Il observe par ailleurs qu'elle n'est pas en contradiction avec la directive 2009/72/CE concernant le marché intérieur de l'électricité, en particulier la règle du libre choix de son fournisseur par le client, ni avec la directive 2014/94/UE sur le déploiement d'une infrastructure pour carburants alternatifs qui n'impose pas que le client de l'opérateur ait le choix du fournisseur de carburant.

4. La clarification du cadre juridique de la gestion des terminaux des grands ports maritimes au regard de la directive 2014/23/UE sur l'attribution des contrats de concession

Le Conseil d'État a qualifié de contrat de concession la convention portant sur l'exploitation de l'un des terminaux du grand port maritime de Bordeaux dans la mesure où elle transfère au cocontractant le risque d'exploitation.

Le considérant 15 de la directive 2014/23/CE sur les contrats de concession prévoit toutefois que « certains accords dont l'objet est le droit, pour un opérateur économique, d'exploiter certains domaines publics ou ressources publiques, en droit privé ou public, tels que des biens fonciers ou des biens publics, en particulier dans le secteur des ports maritimes, des ports intérieurs ou des aéroports, par lesquels l'État ou le pouvoir adjudicateur ou l'entité adjudicatrice fixe uniquement les conditions générales d'utilisation des domaines ou ressources en question, sans acquisition de travaux ou services spécifiques, ne devraient pas être qualifiés de concessions au sens de la présente directive ». En effet, en pareil cas, le risque économique n'est pas transféré à l'exploitant.

Afin de prévenir les risques de confusion entre ces deux types de convention, pour lesquels, en particulier, les appels d'offres ne sont pas régis par les mêmes règles européennes, l'article 35 du projet de loi complète les dispositions du code des transports relatives à l'exploitation des grands ports maritimes pour préciser que la convention de terminal est une convention d'occupation du domaine public, pour laquelle l'occupant du domaine public verse une redevance, sauf si elle a pour objet « l'exécution, pour les besoins exprimés par le grand port maritime, d'une prestation de services », auquel cas il s'agit d'une concession relevant du droit européen et du droit national applicables en la matière.

Le montant de la redevance à laquelle est assujettie toute occupation du domaine public est prédéterminé et généralement assorti d'une indexation.
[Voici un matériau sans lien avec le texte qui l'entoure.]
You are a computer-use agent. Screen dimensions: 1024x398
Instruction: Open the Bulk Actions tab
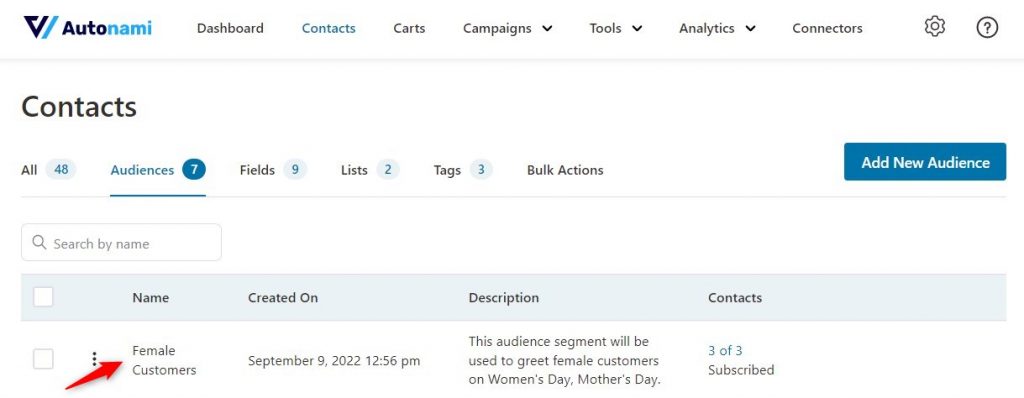tap(565, 170)
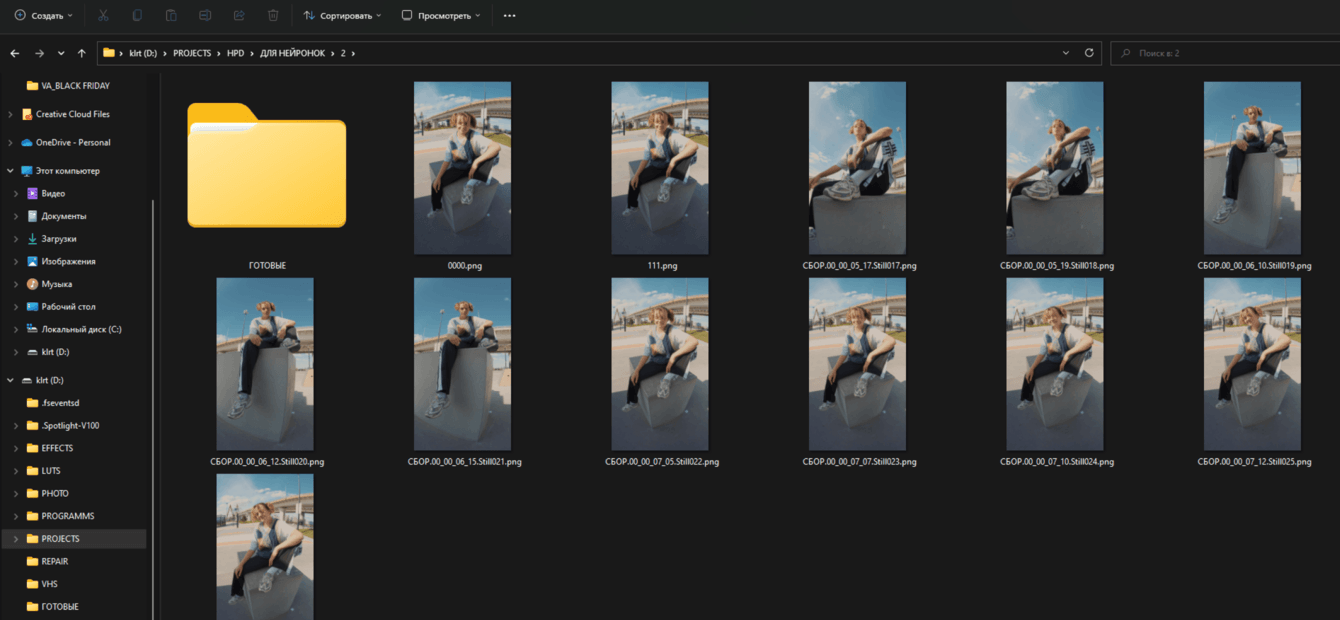This screenshot has width=1340, height=620.
Task: Go up one folder level
Action: [82, 53]
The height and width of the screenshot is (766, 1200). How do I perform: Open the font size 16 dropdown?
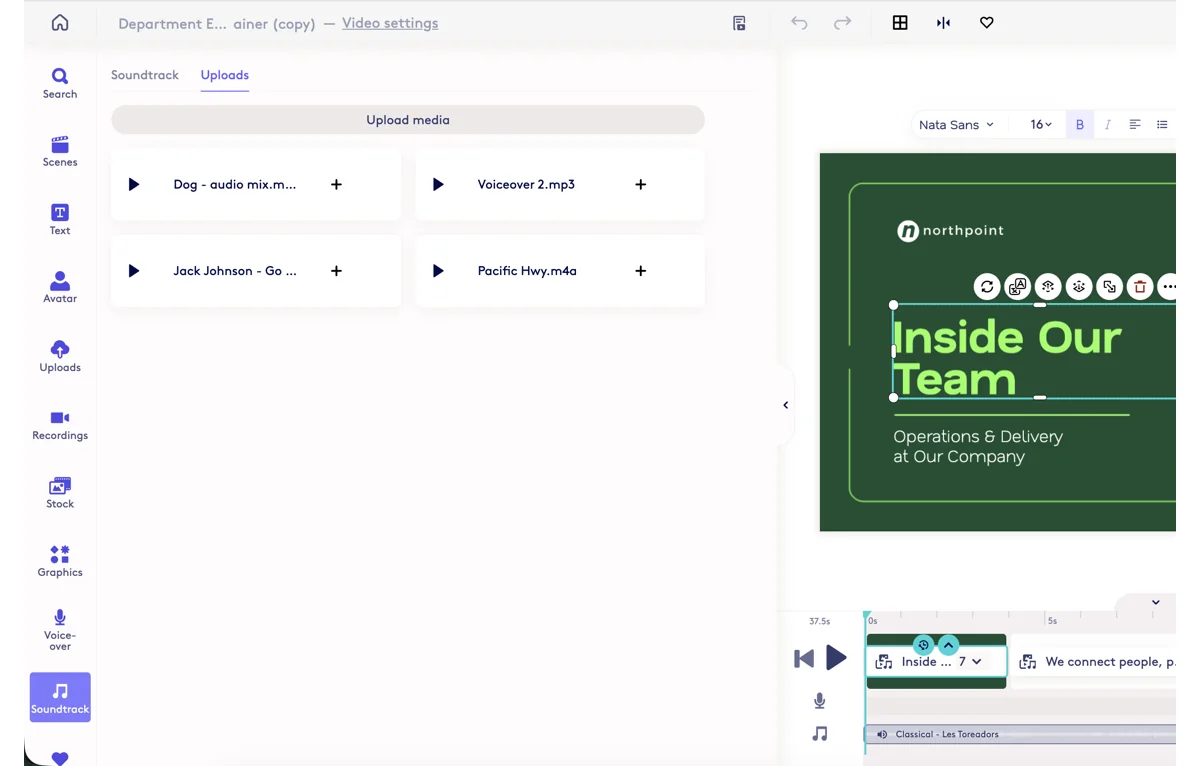click(1040, 124)
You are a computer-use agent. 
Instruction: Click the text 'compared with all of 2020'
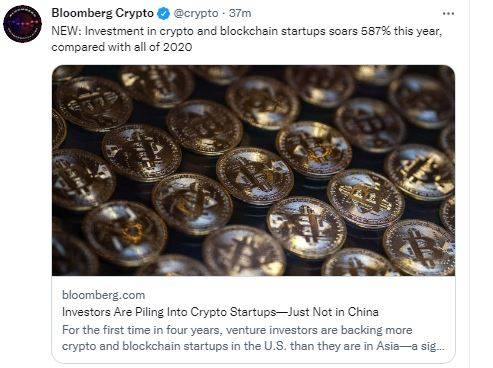point(122,47)
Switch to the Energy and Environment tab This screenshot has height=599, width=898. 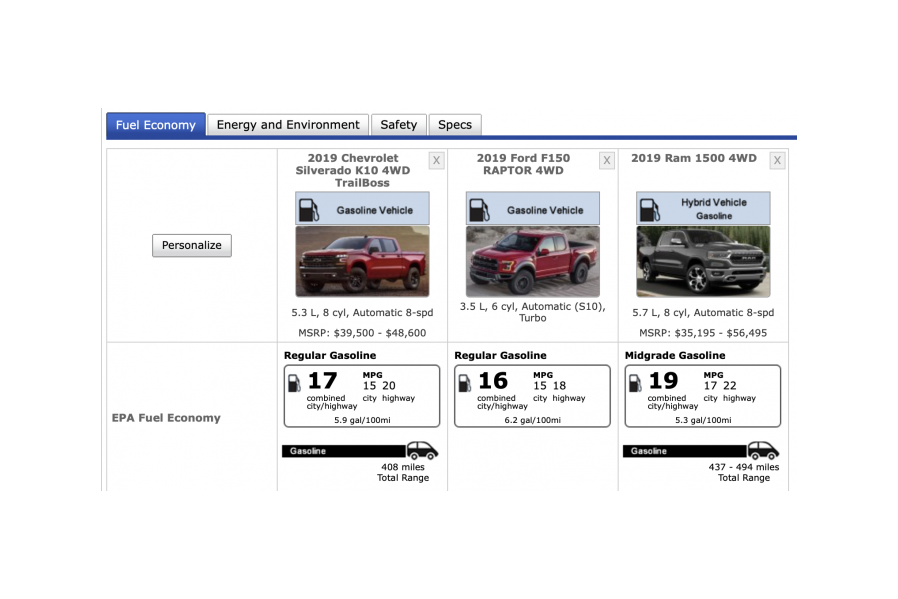pos(288,124)

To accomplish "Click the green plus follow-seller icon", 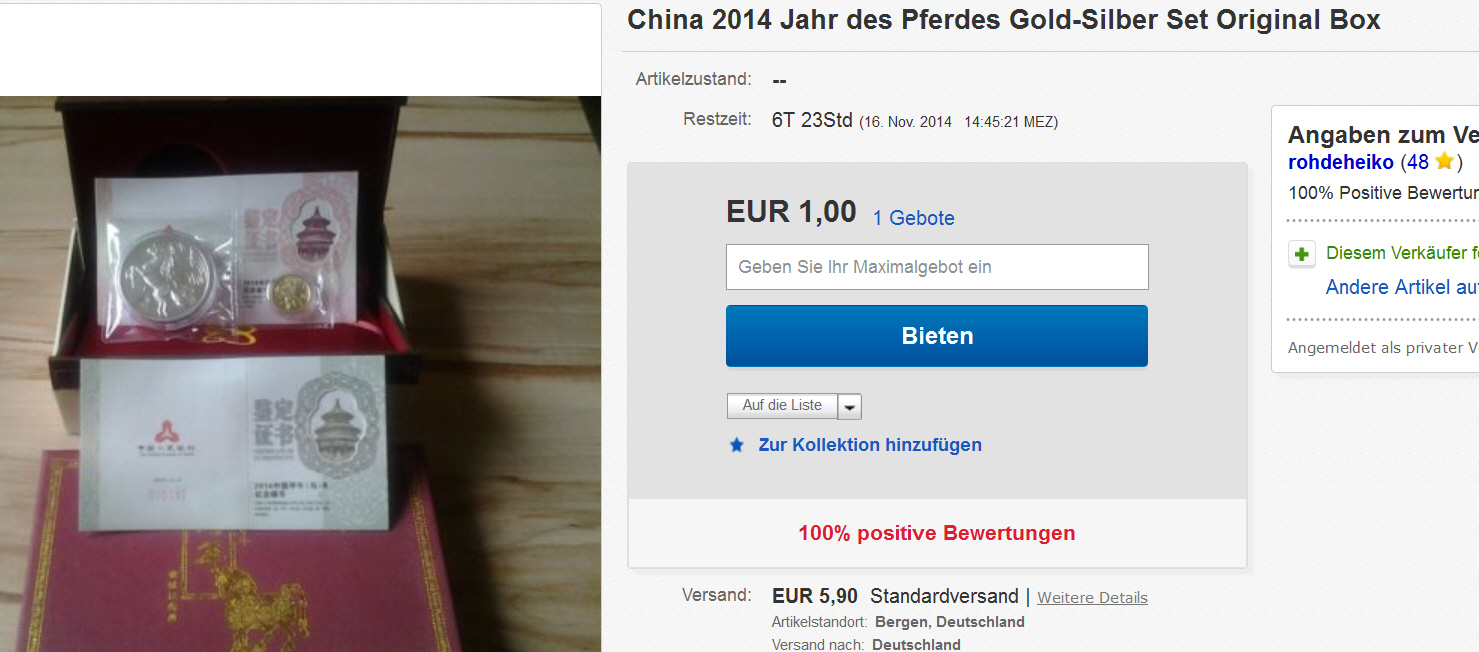I will [1301, 254].
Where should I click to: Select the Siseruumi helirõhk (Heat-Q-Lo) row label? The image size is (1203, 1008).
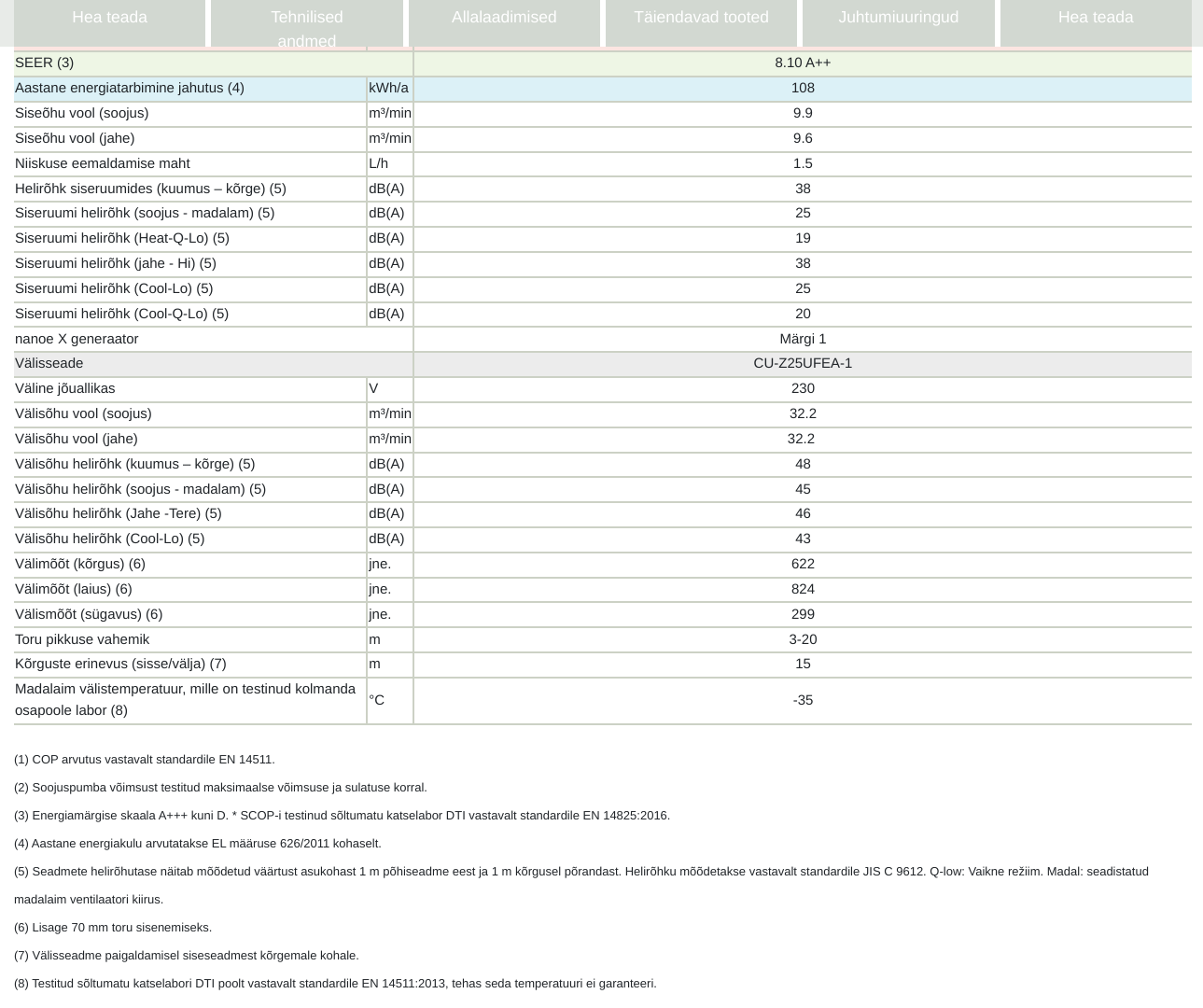coord(122,238)

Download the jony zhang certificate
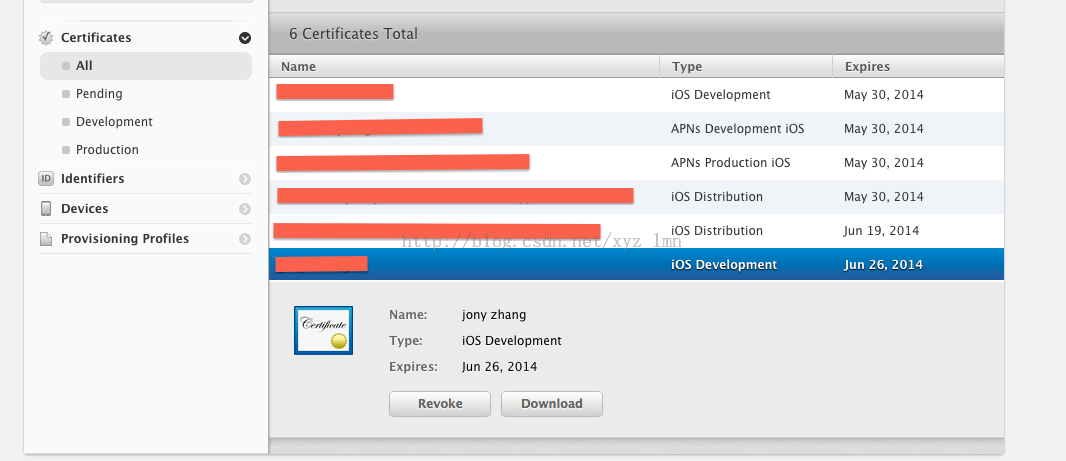(551, 404)
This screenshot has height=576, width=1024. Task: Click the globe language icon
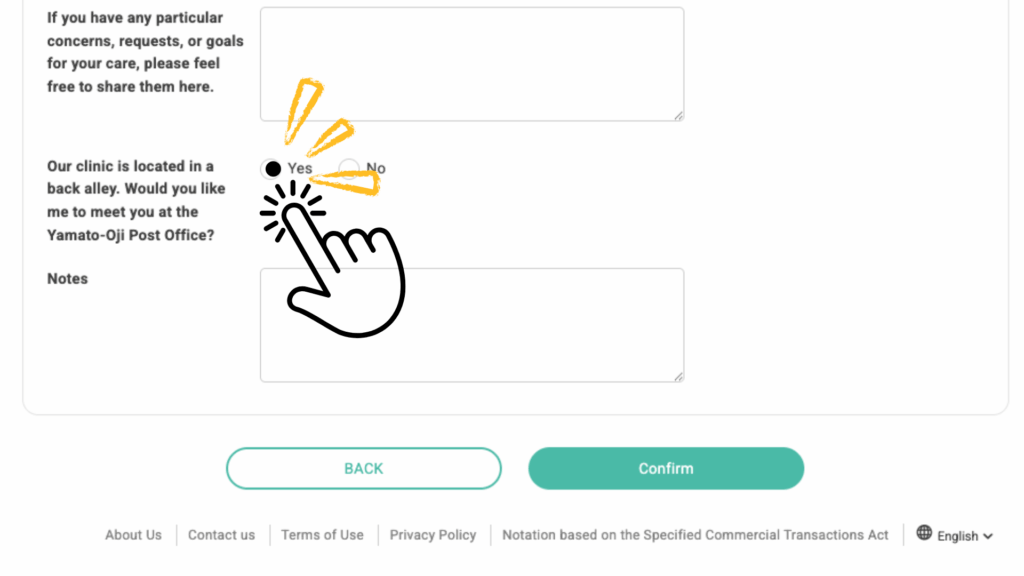point(923,532)
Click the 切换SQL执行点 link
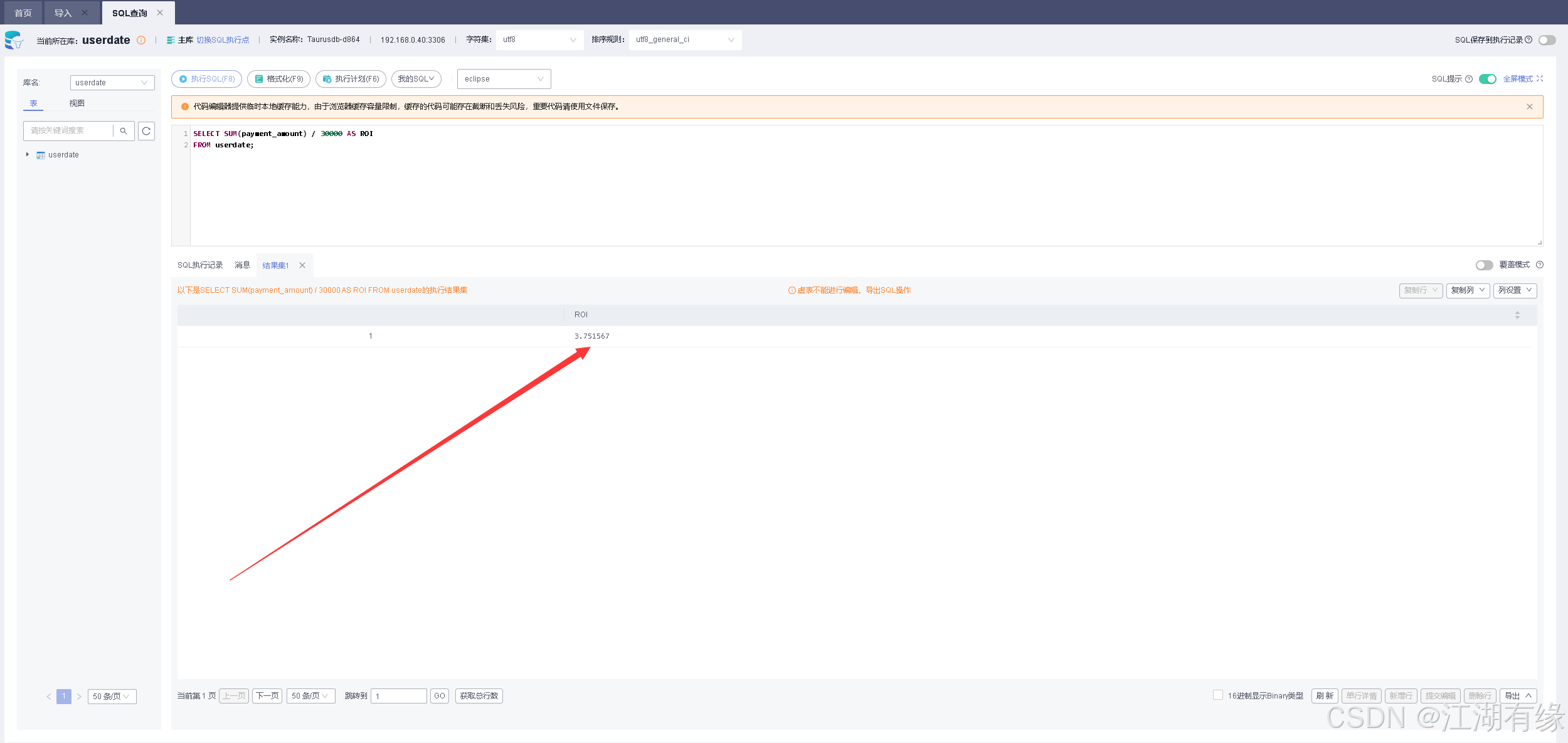Screen dimensions: 1568x743 coord(223,40)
Le projet de loi considère que la redevance peut également comporter une part dégressive en fonction du trafic ou de la performance environnementale. Cette option est susceptible d'introduire un risque de requalification de la convention d'occupation du domaine public en contrat de concession, dans la mesure où la fixation des conditions générales d'utilisation du domaine ne doit pas conduire son gestionnaire à exercer un droit de regard sur les activités de l'occupant.

Le dernier alinéa du texte proposé pour l'article L. 5312-14-1 du code des transports indique par ailleurs que la convention de terminal peut prévoir qu'à son échéance des ouvrages, constructions, installations et biens réalisés ou acquis par le cocontractant peuvent être acquis par le grand port. Or le considérant 15 de la directive subordonne la qualification d'occupation domaniale à l'absence d'acquisition de travaux ou services spécifiques par le gestionnaire du domaine.

Dans son avis sur le projet de loi, le Conseil d'État estime toutefois que cet alinéa est inutile dès lors qu'aucun des biens de l'exploitant ne peut être regardé comme un bien de retour dans la mesure où les ouvrages, constructions, installations et biens réalisés ou acquis par le cocontractant n'ont pas été commandés par le concédant et que la convention initiale ne prévoit pas qu'ils lui reviennent à l'échéance, contrairement à ce qui figure dans un contrat de concession.

La clarification du régime juridique des conventions de terminal au regard du droit européen répond à un souci de sécurité juridique mais on peut s'interroger sur le risque de requalification en convention de concession lorsque la redevance est dégressive en fonction du trafic ou de la performance environnementale ou encore quand est prévue l'acquisition à l'échéance des travaux et services par le gestionnaire du domaine.